Just the right number of filleted dove breasts rest in a sweet marinade, and the vegetables are diced and separated into bowls that allow for a fast stir fry.   Two bottles of Hypothesis wine are posed on the sideboard, a rich cabernet sauvignon that earned four thumbs up last summer from the Gil and Vicki Ash’s OSP Shooting School and Late Night Institute of Wine Tasting.

The freezer bags of dove breasts in the top of my refrigerator are all labeled in Magic Marker.  Usually, it's a date and a count of dove breasts.  Sometimes there's the name of a dog that had a particularly stellar hunt.  The bag I pulled for tonight’s meal read "One Perfect Day. Jim’s Elk story. Juan, Boots, Loretta. Wind. Hawk. Double."

I peer out into the gathering winter’s dark. It’s an hour before my guests are to arrive.  I am glad for the time, because I want to go back there for a bit, back to that One Perfect Day…

The patch was played out. Between the doves, turkeys, deer, and finches, most of the seed was gone from the long stretch of sunflowers planted in May . I’d disked it lightly a final time, preparing for a winter cover crop of wheat. That ancient John Deere disc had exposed a fair bit of seed. Over several days, doves had sifted back on to the hilltop, swooping in to vie with chatty hordes of finches for one last big feed.

I’d put a call in to my friend Juan (registered name “John C. McGaughey, III,” call name “Juan”), then headed back outside to move gunning stands below the patch, opposite where we’d set up in the early season. Resident birds had made us there, establishing flight lines at the very edge of shotgun range as the season wore on. We’d had almost no shooting the last time out.

DATASET EXCERPT:
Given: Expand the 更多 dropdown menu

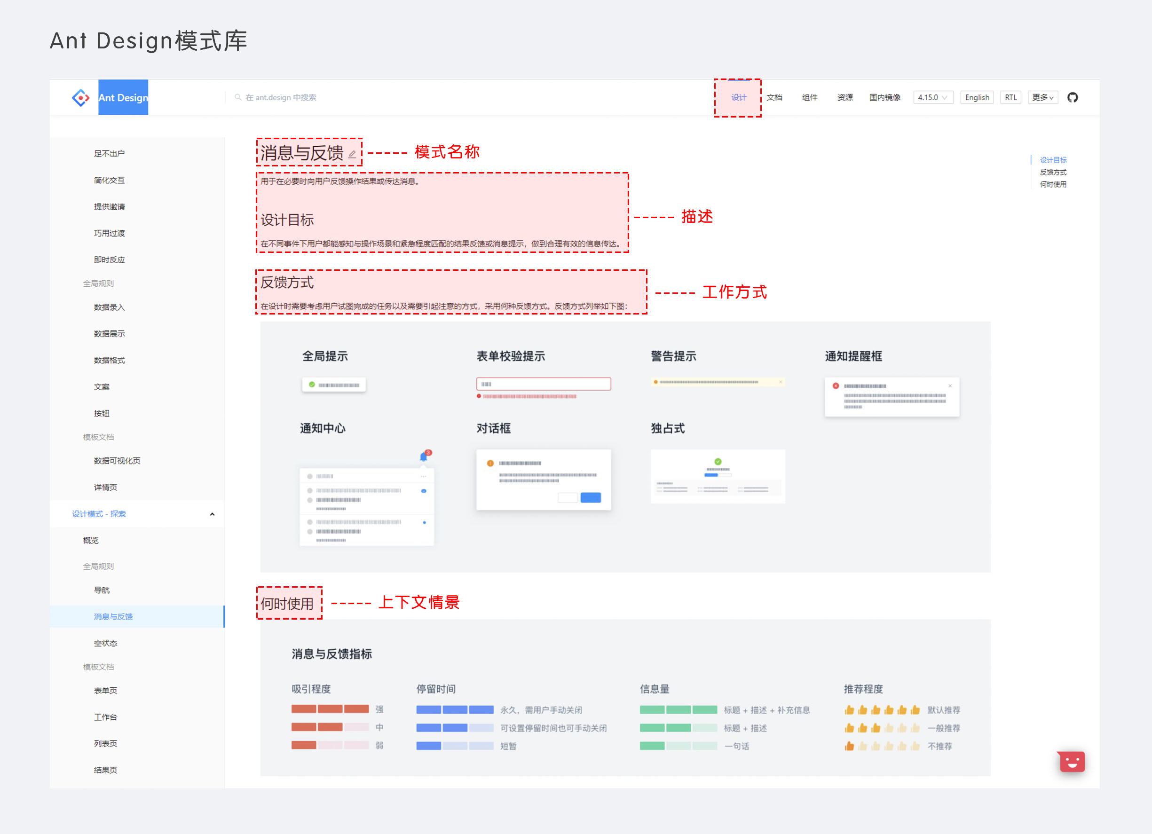Looking at the screenshot, I should pos(1042,98).
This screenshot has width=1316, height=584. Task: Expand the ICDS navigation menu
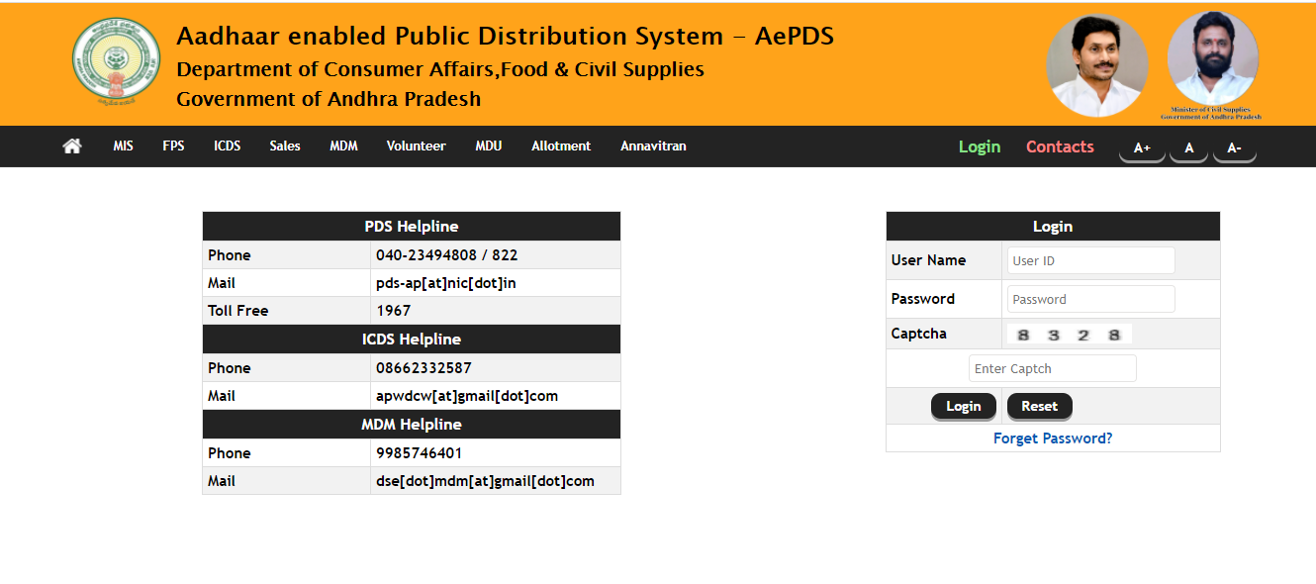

WORK REQUIRED: Please quote the dove-hunting passage from "Just the right" to "of Wine Tasting.".

SOLVED EXERCISE:
Just the right number of filleted dove breasts rest in a sweet marinade, and the vegetables are diced and separated into bowls that allow for a fast stir fry.   Two bottles of Hypothesis wine are posed on the sideboard, a rich cabernet sauvignon that earned four thumbs up last summer from the Gil and Vicki Ash’s OSP Shooting School and Late Night Institute of Wine Tasting.